Sinn Féin ha assunto la forma attuale negli anni Settanta durante la guerra civile in Nordirlanda, appoggiando l’IRA, l’esercito repubblicano, e presentandosi alle elezioni politiche sia in Ulster sia nella Repubblica d’Irlanda. La sua vertiginosa ascesa è una risposta alle politiche di austerità imposte dopo la crisi finanziaria del 2008 – della quale l’Irlanda, più di altri paesi, ha subìto le conseguenze –, che ha causato forti tagli alla spesa sociale. Un paese, dunque, socialmente provato anche se in salute a livello economico e con un tasso di disoccupazione sotto la media europea (4,8%, oltre la metà rispetto a quello italiano). Sarà l’effetto Brexit? La classe media e imprenditoriale è infatti preoccupata per il rischio dazi sulle esportazioni verso il mercato britannico, che ovviamente rappresentano una percentuale elevatissima.

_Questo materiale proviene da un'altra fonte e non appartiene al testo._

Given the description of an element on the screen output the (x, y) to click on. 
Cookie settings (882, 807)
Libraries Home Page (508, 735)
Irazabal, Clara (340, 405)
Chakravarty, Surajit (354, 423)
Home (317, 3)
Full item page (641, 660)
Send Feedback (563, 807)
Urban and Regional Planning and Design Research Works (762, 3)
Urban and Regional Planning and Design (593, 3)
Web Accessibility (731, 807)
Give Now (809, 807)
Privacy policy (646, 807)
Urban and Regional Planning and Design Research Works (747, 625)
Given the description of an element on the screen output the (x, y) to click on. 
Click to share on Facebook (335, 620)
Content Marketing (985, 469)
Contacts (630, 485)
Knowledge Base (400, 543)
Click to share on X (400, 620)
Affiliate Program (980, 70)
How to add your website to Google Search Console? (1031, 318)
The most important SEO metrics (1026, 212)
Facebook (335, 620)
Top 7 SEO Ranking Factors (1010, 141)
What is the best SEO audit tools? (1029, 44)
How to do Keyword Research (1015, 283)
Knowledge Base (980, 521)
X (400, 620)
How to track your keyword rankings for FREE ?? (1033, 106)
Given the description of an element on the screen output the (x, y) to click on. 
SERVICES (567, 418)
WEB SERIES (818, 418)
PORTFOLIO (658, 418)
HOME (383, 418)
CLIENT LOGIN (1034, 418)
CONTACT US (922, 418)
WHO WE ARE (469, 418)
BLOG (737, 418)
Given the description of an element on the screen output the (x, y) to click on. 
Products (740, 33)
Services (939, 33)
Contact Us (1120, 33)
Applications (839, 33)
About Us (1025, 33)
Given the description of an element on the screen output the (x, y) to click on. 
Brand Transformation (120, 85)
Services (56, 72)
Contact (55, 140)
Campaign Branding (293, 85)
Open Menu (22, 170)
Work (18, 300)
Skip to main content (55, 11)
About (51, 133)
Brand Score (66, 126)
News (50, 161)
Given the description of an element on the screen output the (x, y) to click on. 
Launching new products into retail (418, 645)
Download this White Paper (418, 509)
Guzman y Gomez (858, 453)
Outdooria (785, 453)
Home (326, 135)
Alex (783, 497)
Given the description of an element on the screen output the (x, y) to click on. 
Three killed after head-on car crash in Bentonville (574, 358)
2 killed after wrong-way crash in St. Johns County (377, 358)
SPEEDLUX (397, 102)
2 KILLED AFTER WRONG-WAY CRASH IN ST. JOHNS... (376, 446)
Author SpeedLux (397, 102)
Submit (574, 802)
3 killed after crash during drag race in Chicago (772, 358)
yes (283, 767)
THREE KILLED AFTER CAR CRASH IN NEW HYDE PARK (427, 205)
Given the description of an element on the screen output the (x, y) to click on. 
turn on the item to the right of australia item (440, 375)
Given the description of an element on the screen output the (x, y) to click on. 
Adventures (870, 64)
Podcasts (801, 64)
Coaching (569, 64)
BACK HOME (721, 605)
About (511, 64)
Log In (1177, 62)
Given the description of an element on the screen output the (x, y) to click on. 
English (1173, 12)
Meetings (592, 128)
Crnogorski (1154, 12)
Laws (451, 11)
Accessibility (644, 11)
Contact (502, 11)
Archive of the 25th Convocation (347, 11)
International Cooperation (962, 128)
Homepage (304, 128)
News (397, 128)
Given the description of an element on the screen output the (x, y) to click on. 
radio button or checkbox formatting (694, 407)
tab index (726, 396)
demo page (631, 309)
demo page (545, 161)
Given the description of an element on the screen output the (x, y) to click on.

Ma la fascia della popolazione che più ha manifestato il proprio consenso nei confronti di Sinn Féin è quella giovanile (un elettore su tre tra i 18 e i 24 anni). Un dato significativo che tende a rafforzare la richiesta del partito, già formalizzata dalla leader McDonald, di tenere un referendum sull’unificazione dell’isola entro cinque anni. Che sia meglio un’Irlanda riunificata se la Brexit, in fin dei conti, non garantirà quel miglioramento auspicato? Staremo a vedere. Intanto, il premier britannico Boris Johnson ha un’altra gatta da pelare, dopo quella scozzese.